**What the task requires:**
After finding "Given: Click the" in a line below, print that line and the rest of the lines exactly, leaving out all pictures.

[Pixel coordinate grounding data]

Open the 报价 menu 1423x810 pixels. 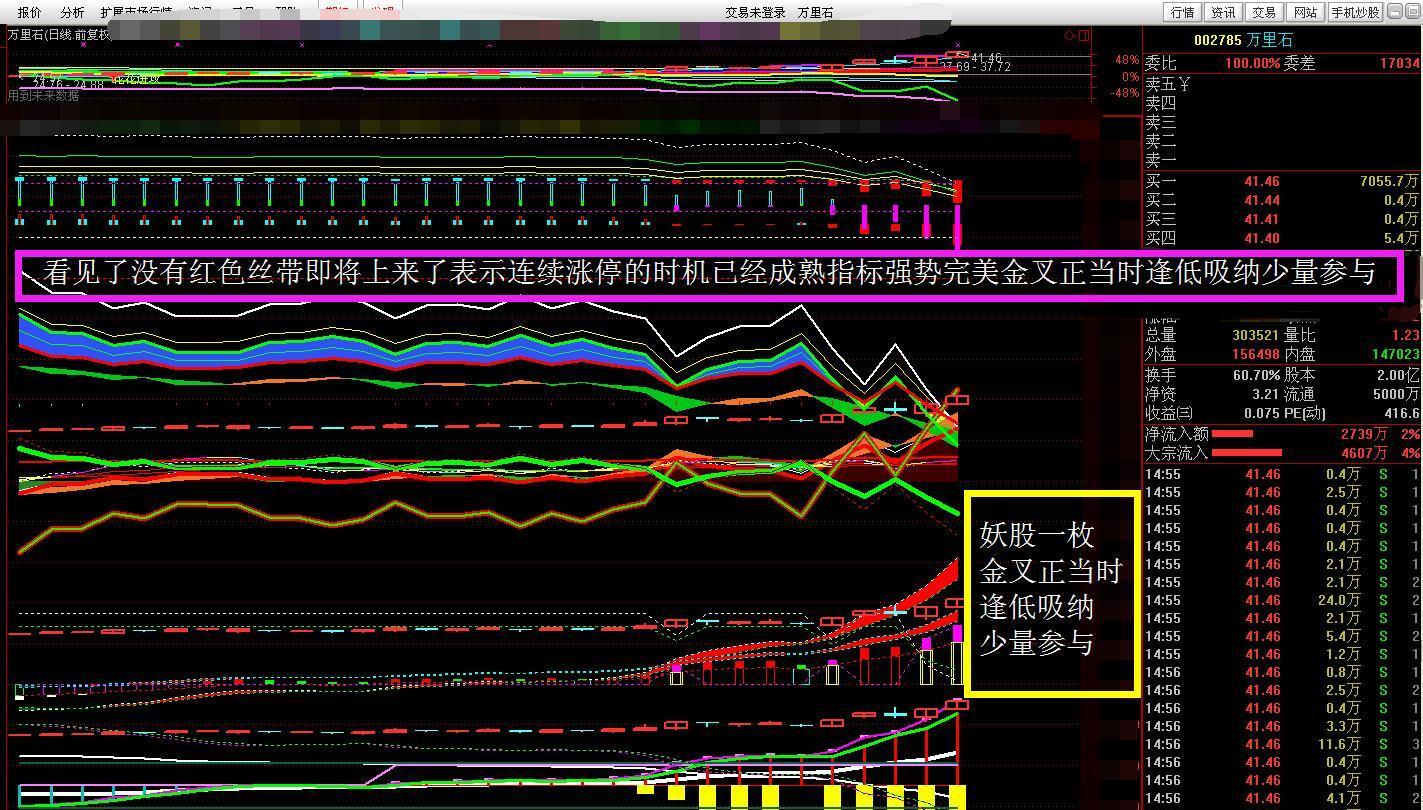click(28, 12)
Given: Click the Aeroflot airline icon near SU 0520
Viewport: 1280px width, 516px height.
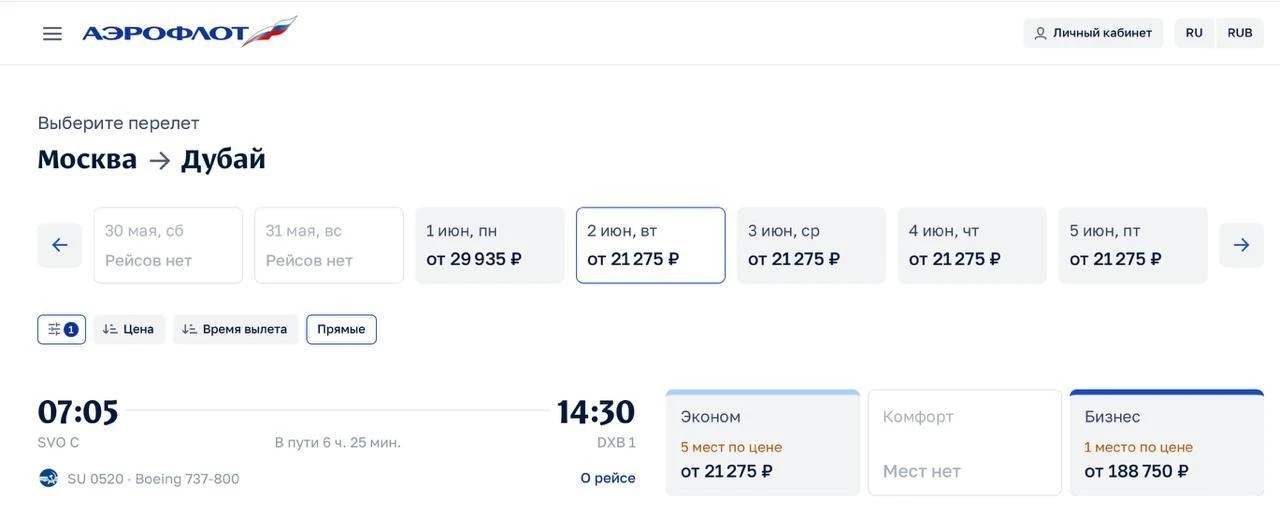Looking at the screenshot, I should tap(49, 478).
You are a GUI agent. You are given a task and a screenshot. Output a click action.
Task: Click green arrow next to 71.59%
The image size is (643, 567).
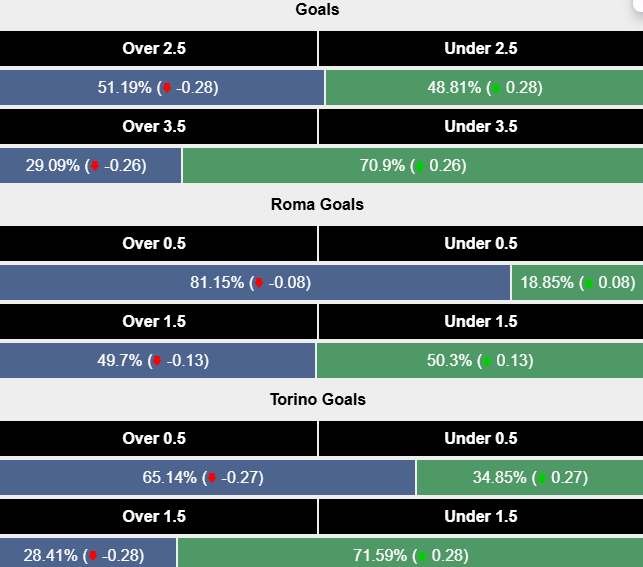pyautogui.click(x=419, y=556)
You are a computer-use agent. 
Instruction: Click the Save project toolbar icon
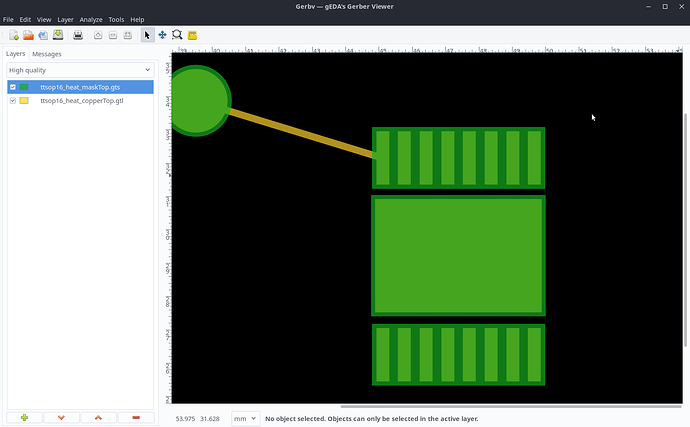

**Exercise result:**
Given: Click the Aeroflot airline icon near SU 0520
Viewport: 1280px width, 516px height.
Looking at the screenshot, I should tap(49, 478).
You are a GUI agent. You are given a task and a screenshot. Output a click action.
Task: Click green arrow next to 71.59%
The image size is (643, 567).
pyautogui.click(x=419, y=556)
You are a computer-use agent. 
Instruction: Click the Save project toolbar icon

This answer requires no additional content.